Travail à faire:
(a) Résumez en deux ou trois phrases le paragraphe de l'extrait qui commence par « On va se poser la question ».
(b) Recopiez à l'identique le passage de l'extrait qui débute aux mots « C’est quoi un » et se termine après les mots « réformer le divorce. ».

C’est quoi un conflit de lois dans le temps ?

conflit de lois dans le temps

Le conflit de lois dans le temps se pose lorsque deux situations juridiques se chevauchent au cours de deux périodes de temps différentes. Posons un exemple simple pour démarrer et expliquer la situation de conflit de lois dans le temps. Supposons aujourd’hui que le législateur vote une nouvelle loi française pour réformer le divorce.

On va se poser la question de savoir à qui sera applicable cette nouvelle loi en vigueur : est-ce à toutes les personnes mariées, même celles qui sont mariées depuis des décennies avant qu’elle ne soit prise ? Ou bien est-ce simplement aux futures personnes qui se marieront après que la loi soit entrée en vigueur ? Il faut le reconnaître, il se pose là clairement une situation de conflit de lois : celle qui applique les règles du divorce appliquées jusqu’alors, et la nouvelle loi qui modifie les règles du divorce.

Données fournies:
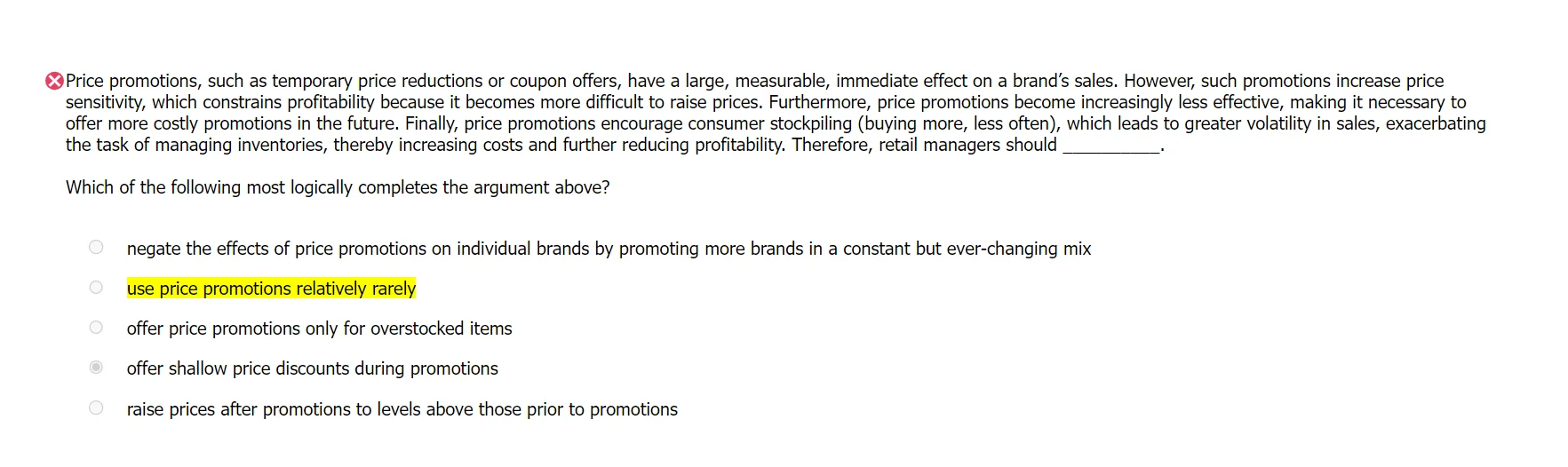Click the selected 'offer shallow price discounts' radio

click(96, 368)
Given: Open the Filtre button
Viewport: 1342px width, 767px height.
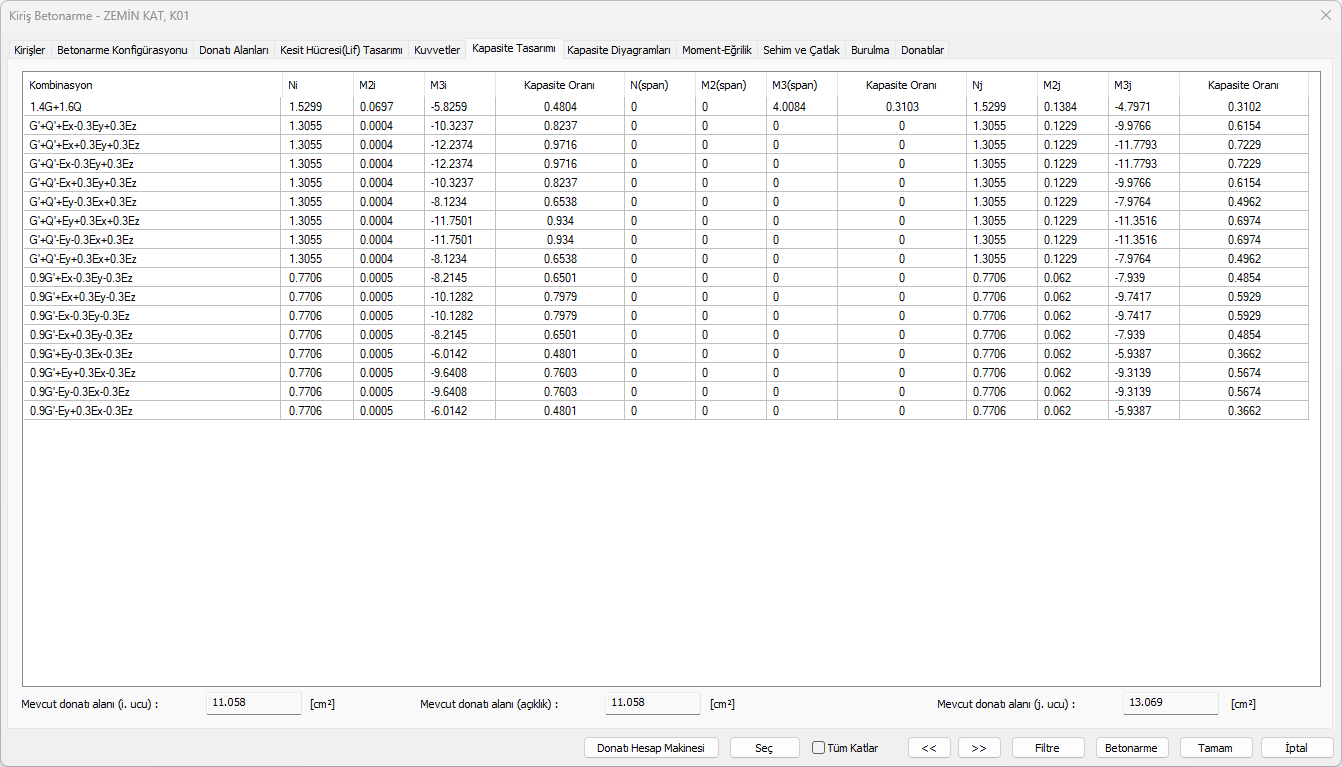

Résultats:
(a) Une nouvelle loi sur le divorce soulève la question de son champ d'application. S'applique-t-elle à toutes les personnes mariées, même celles qui le sont depuis des décennies, ou seulement à celles qui se marieront après son entrée en vigueur ? Il y a là un conflit de lois entre les règles du divorce appliquées jusqu'alors et la nouvelle loi qui les modifie.

(b)
C’est quoi un conflit de lois dans le temps ?

conflit de lois dans le temps

Le conflit de lois dans le temps se pose lorsque deux situations juridiques se chevauchent au cours de deux périodes de temps différentes. Posons un exemple simple pour démarrer et expliquer la situation de conflit de lois dans le temps. Supposons aujourd’hui que le législateur vote une nouvelle loi française pour réformer le divorce.